EXCLUSIVE: Privacy Flaw in Recall System?

By: Brian Sikma

With the signature gathering phase of the Recall Walker effort only three days old, a flaw in the security of the system has been discovered. Under Wisconsin law there are no privacy protections for those who sign a recall petition. Those who sign a recall petition must give their name, address, and the date that they signed the document. That information could be given or sold to any political or business entity wanting a list of individuals who are opposed to Governor Scott Walker or are likely opposed to any of the reforms that he has put in place.

More ominously, someone could use the guise of the recall to gather information from complete strangers and then, with no intention of actually turning the petitions in, use that data to stalk individuals with the intent of carrying out a crime. Petition circulators are not required to register with the GAB or be certified as legitimate circulators. This stands in contrast to the practice of some municipalities to require individuals to receive certification as special registration deputies in order to register people to vote.

When asked if there was anything to prevent political opponents, potential crooks, or businesses from lifting information off of recall petitions and using it for private, malicious or criminal purposes, the Government Accountability Board admitted that no protections exist.

“There is no restriction on how recall petition information may be used,” Reid Magney, spokesman for the GAB told Media Trackers on Thursday morning. That the information is available even after the petitions are filed is due to the fact that recall petitions are a matter of public record.

The complete lack of privacy protections is concerning to some people, particularly women. Mary Jo Baas, of Liberty House Consulting, said, “I would be afraid to sign any recall petition” that could be accessed by anyone and was circulated by someone with “no real accountability.” She went on to say, “I wouldn’t want my personal information, connected with my signature and political preferences, available to just anyone.”

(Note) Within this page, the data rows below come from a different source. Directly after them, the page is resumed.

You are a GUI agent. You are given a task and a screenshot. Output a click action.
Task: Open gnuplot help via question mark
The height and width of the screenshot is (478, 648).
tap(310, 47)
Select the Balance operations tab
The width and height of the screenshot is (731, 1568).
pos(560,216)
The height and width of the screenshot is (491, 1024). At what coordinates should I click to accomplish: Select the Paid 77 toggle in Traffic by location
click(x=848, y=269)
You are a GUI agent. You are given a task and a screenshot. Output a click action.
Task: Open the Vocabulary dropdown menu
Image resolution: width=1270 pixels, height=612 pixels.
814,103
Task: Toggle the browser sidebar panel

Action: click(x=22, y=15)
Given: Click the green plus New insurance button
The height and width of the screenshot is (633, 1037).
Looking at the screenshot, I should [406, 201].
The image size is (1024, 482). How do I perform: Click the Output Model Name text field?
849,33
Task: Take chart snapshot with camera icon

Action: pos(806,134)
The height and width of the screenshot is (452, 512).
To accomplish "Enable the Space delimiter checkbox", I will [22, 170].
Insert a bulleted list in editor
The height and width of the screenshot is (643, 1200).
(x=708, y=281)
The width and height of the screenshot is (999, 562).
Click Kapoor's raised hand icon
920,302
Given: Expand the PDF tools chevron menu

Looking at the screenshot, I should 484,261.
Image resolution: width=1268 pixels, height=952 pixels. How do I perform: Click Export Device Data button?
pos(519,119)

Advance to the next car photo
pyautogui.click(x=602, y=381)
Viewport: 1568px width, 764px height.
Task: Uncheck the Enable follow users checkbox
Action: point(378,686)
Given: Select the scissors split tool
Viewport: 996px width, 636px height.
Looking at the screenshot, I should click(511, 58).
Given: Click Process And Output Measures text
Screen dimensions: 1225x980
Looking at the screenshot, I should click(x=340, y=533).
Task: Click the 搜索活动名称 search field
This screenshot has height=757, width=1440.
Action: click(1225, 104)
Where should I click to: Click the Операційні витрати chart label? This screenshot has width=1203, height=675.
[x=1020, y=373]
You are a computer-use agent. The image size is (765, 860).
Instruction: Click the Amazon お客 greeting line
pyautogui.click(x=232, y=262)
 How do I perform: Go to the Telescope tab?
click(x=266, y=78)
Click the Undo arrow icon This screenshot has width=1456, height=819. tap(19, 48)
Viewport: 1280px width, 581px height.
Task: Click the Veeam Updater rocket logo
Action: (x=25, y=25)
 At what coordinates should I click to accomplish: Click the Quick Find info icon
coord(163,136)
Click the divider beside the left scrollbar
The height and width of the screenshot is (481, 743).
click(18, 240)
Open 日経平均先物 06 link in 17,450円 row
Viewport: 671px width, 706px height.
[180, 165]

Yet the connecting of all that personal information is exactly what happens in a Wisconsin recall election where petitions may be circulated by anyone and when the information on those petitions may be freely used for any purpose.

Before signing a recall petition, Wisconsin citizens would do well to check the credibility of the circulator while remembering that there is nothing to prevent someone from using their personal information for a malicious or annoying purpose. Individuals looking for easy targets of criminal endeavors could find a wealth of information on recall petitions while annoying businesses and unscrupulous scammers could save themselves a lot of time and effort by simply abusing the information made public by petition signers.

This story was updated on Monday morning, 11/21, to reflect the fact that recall petitions are a matter of public record.